İlk ve Tek Selma Ergeç Blog'u :)

İlk ve Tek Selma Ergeç Blog'u :)

28 Ekim 2011 Cuma

En baştan başlayalım. Almanya’dan İstanbul’a yolculuk nasıl oldu?

Adanalı bir baba ve Alman annenin üç çocuğundan biriyim. Babam doktor, annem hemşire. Almanya’da birlikte çalışıyorlar. Bir kız, bir erkek kardeşim var. Ben en büyük çocuğum. İyi bir aile hayatım oldu. Sadece çok fazla taşındık bir yerlerden bir yerlere. 15 yaşında sadece kızların okuduğu yatılı bir okulda okumaya İngiltere’ye gittim. Sonra Almanya’ya döndüm ve 18 yaşında tıp okumayı seçerek üniversiteye başladım. 22 yaşında İstanbul’a staj yapmaya geldim. Stajlarımı Türkiye’de yapıyordum, çünkü Almanya’ya göre Türkiye’de staj yapmak çok daha eğlenceli ve öğreticiydi. Burada staj yaparken okula geri dönmek yerine altı ay ara vermeye karar verdim. Sonra da geri dönemedim.
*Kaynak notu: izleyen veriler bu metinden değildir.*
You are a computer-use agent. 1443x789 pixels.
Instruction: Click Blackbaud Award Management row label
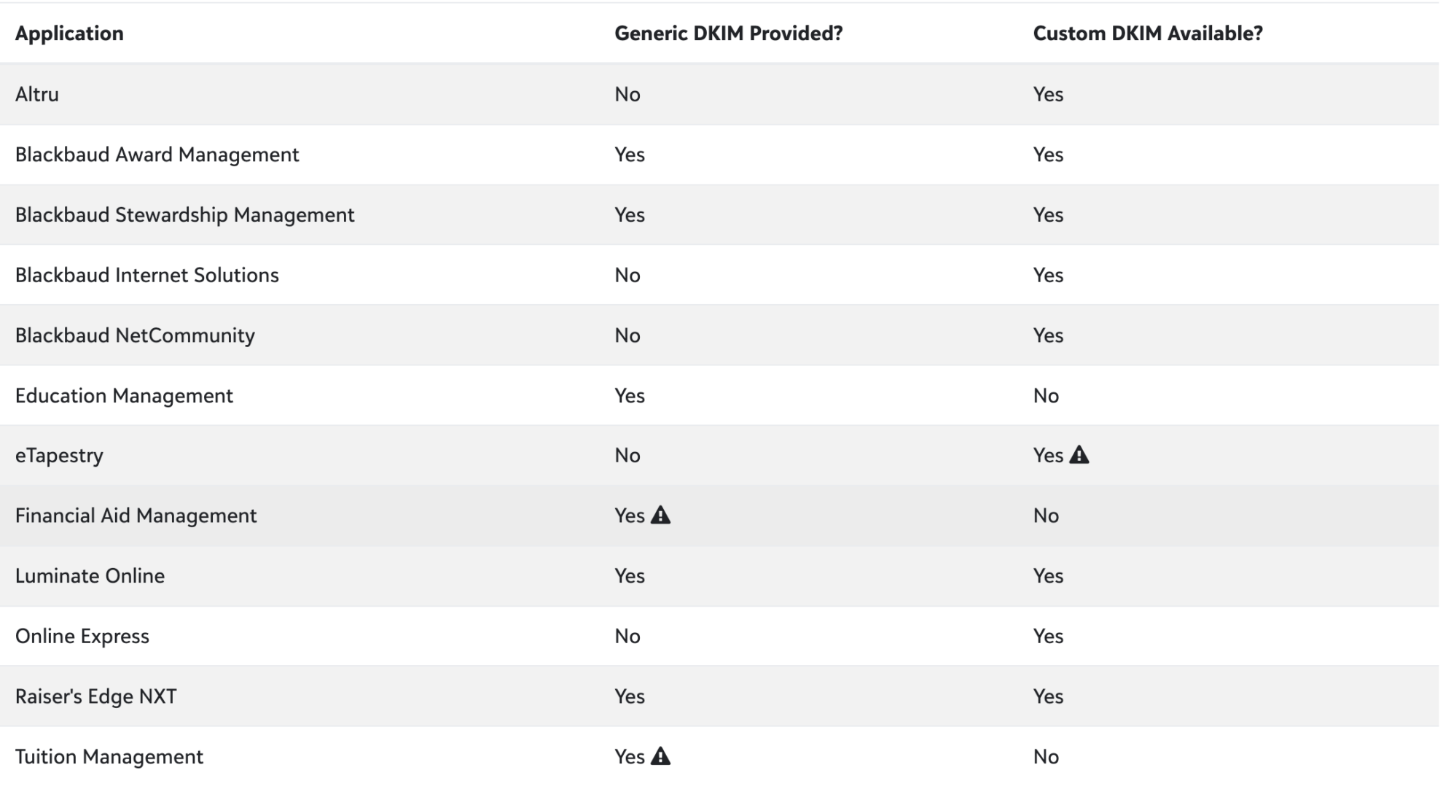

Oyunculuk hangi dönemde kanınıza girdi?

- O dönem benim için çok flu bir dönem aslında. (Gülüyor) Sanata ilgim hep vardı. Fakat meslek olarak çok başka bir şey tercih etmiştim. O zamanlar bana göre çok daha doğruydu. Çok daha onurlu bir seçim olduğunu düşünüyordum. Tıpta okurken şunu gördüm; bütün arkadaşlarım tıpla benim olduğumdan çok daha fazla ilgiliydi. Arkadaşlarım gibi “Boş zamanlarımda ince bağırsağın inceliklerini okuyayım da öyle yatayım” gibi alışkanlıklarım yoktu. Bu bölümü çok iyi bir şekilde bitirebilirdim ama beni heyecanlandıran çok başka şeyler vardı dünyada. Onlar o yaşta biraz daha ağır bastı.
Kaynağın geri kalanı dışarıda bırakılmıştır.